TCP/IP【情報処理安全確保支援士講座】

今回は情報処理安全確保支援士の試験で問われるネットワークプロトコルのうち、TCP/IPについて解説します。


TCP/IP

セキュリティを学ぶにあたって、TCP/IPを含むネットワークの仕組みも学びましょう。
TCP/IPとは
TCP/IP(Transmission Control Protocol/Internet Protocol)は、インターネットをはじめとして、組織内のネットワークなどで標準的に使われている通信プロトコル(通信規約)です。
通信プロトコルは、物理的に接続する接続方式や、通信を行う危機感の論理的な接続確立方式、アプリケーション間の対話方式、表現方式など、規約として定める必要がある事項を複数の階層に分けて規定しています。
階層に分けることで、各層を構成するプログラムや機能を明確化し、環境や用途に合わせて使い分けることが可能となります。
また、各層を構成するプログラムや機能は、層間での通信データ授受方式に従って動作すれば良くて、他の層の仕組みや機能などを知る必要がありません。

この階層のことをOSI参照モデルと呼びます。また、TCP/IPとの関係やデータの流れは以下の通りです。

この図のように、最上位のアプリケーション層から何らかのデータを送信するときには、下位の層にデータを渡すごとに各層で必要な情報を付与したヘッダを付加していきます。
通信データを受信した機器の各層を負担するプログラムや機能は、それらのヘッダ情報を参照することで適切な送信先を選んだり、上位層のプログラムへ引き渡したりします。
IPとは
IP(Internet Protocol)は、TCP/IPを構成するための代表的なプロトコルであり、OSI参照モデルのネットワーク層に位置しています。
IPは、ネットワークに接続された機器をIPアドレスによって一位に識別し、パケットの経路制御を行うことができます。
IPの働きによって、目的とする通信相手の元にパケットが届きます。
以前はIPv4と呼ばれるバージョンが普及していましたが、枯渇問題もあり、今後は桁数の多いIPv6が普及していくと予想されます。
IPv4の概要
まずはIPv4から見ていきましょう。

IPv4のヘッダには、以下が含まれます。
- バージョン
- ヘッダ長
- サービスタイプ
- パケット長
- 識別子
- フラグ
- フラグメントオフセット
- パケット生存時間(TTL)
- プロトコル番号
- チェックサム
- 発信元IPアドレス
- 宛先IPアドレス
- オプション
- パディング
また、プロトコル番号は上位層のプロトコルを識別するための番号です。IANA(Internet Assigned Numbers Authority)によって管理されており、重要な内容は試験でも問われるので覚えておきましょう。

### 課題
**A.** TCP/IPの解説文によると、IPはOSI参照モデルのどの層に位置していますか。
**B.** TCP/IPの解説文の中で、直後の括弧内に英語の正式名称が書かれている略語をすべて挙げてください。
**C.** TCP/IPの解説文から、「階層に分けることで、各層を構」を含む語句で始まり「IPの働きによって、目的とする通信相手の元にパケットが届きます。」で終わる部分を、そのまま抜き出してください。
次に示すエントリは、上のTCP/IPの解説文とは関係がありません。

[可視対象の位置特定に関するデータ]
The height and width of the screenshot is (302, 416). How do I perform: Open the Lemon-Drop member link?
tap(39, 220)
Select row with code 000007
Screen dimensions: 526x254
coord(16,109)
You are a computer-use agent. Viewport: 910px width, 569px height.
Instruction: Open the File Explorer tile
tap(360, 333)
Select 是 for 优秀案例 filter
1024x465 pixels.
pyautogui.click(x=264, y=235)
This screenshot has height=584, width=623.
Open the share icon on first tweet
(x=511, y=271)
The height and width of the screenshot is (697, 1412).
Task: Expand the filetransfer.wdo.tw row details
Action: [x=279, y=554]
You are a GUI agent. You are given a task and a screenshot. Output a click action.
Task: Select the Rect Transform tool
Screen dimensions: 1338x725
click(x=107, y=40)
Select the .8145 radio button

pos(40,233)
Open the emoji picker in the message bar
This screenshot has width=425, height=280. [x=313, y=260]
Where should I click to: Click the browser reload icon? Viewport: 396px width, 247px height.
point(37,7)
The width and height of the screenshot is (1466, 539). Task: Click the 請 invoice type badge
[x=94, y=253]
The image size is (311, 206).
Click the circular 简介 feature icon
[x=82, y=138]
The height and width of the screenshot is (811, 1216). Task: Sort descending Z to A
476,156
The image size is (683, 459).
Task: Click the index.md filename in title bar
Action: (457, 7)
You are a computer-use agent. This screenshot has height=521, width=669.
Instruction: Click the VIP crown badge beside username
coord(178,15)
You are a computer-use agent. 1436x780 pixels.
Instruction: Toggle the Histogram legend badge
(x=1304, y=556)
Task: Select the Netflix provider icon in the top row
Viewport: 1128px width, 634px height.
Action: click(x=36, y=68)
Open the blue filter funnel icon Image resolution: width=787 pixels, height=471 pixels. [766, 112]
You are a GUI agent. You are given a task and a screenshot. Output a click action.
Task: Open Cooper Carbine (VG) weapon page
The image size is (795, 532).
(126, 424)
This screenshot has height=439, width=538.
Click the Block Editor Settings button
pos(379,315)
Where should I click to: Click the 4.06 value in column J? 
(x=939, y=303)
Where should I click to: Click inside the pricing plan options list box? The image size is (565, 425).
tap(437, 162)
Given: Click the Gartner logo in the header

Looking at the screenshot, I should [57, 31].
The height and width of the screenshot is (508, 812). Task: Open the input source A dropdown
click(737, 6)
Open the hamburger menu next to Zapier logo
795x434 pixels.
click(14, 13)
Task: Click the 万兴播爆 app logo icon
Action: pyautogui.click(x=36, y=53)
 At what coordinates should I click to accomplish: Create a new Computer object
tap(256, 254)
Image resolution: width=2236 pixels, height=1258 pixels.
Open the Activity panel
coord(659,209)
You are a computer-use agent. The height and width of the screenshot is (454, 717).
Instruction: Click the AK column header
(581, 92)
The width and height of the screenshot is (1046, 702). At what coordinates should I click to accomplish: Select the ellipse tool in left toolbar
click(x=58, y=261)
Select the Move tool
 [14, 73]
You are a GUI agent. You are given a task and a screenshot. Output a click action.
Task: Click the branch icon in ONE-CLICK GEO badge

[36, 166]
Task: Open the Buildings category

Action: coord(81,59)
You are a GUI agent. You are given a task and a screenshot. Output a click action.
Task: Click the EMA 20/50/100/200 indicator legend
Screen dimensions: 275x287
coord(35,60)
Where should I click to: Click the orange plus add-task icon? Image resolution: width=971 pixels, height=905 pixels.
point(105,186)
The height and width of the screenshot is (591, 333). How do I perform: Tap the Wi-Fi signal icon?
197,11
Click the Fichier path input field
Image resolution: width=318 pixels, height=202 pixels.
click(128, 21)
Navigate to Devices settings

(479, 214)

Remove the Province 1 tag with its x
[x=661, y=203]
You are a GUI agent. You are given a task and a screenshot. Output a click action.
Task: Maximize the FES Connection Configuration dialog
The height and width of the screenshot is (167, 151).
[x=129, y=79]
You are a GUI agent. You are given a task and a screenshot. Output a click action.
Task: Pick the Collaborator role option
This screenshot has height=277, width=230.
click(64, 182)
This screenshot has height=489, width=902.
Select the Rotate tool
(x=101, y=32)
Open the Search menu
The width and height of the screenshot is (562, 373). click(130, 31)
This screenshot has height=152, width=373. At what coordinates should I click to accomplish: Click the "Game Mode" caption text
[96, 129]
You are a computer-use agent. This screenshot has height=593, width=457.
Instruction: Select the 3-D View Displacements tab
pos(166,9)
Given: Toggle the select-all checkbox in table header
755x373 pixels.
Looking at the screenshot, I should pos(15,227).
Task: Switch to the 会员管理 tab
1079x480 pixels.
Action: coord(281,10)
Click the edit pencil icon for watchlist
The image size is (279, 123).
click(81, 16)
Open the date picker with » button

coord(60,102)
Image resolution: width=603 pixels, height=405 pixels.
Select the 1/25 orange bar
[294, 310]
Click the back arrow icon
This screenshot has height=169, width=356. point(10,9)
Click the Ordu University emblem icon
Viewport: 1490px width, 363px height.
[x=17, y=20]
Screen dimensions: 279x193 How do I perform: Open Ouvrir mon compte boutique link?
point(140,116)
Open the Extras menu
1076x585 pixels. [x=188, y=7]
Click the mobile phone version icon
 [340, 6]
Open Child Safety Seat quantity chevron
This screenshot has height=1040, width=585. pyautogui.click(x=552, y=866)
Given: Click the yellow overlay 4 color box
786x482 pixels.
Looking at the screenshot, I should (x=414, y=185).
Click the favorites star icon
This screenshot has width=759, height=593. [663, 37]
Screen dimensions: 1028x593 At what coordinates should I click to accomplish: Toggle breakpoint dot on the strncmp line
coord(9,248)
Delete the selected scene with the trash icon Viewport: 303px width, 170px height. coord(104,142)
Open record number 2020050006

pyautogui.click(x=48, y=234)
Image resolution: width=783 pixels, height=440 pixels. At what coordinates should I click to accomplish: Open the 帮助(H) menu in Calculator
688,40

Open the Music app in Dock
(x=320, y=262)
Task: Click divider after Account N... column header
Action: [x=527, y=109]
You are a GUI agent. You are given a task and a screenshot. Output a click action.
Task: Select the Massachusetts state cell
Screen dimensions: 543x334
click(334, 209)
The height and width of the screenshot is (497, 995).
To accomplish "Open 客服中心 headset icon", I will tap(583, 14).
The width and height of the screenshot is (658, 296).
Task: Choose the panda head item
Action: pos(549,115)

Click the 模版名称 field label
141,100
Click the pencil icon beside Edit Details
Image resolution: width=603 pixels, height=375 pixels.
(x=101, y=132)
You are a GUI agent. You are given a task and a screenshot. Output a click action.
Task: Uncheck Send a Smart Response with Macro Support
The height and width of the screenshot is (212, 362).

### 解答
**A.** ネットワーク層です。

**B.** TCP/IP、IP、IANA

**C.**
階層に分けることで、各層を構成するプログラムや機能を明確化し、環境や用途に合わせて使い分けることが可能となります。
また、各層を構成するプログラムや機能は、層間での通信データ授受方式に従って動作すれば良くて、他の層の仕組みや機能などを知る必要がありません。

この階層のことをOSI参照モデルと呼びます。また、TCP/IPとの関係やデータの流れは以下の通りです。

この図のように、最上位のアプリケーション層から何らかのデータを送信するときには、下位の層にデータを渡すごとに各層で必要な情報を付与したヘッダを付加していきます。
通信データを受信した機器の各層を負担するプログラムや機能は、それらのヘッダ情報を参照することで適切な送信先を選んだり、上位層のプログラムへ引き渡したりします。
IPとは
IP(Internet Protocol)は、TCP/IPを構成するための代表的なプロトコルであり、OSI参照モデルのネットワーク層に位置しています。
IPは、ネットワークに接続された機器をIPアドレスによって一位に識別し、パケットの経路制御を行うことができます。
IPの働きによって、目的とする通信相手の元にパケットが届きます。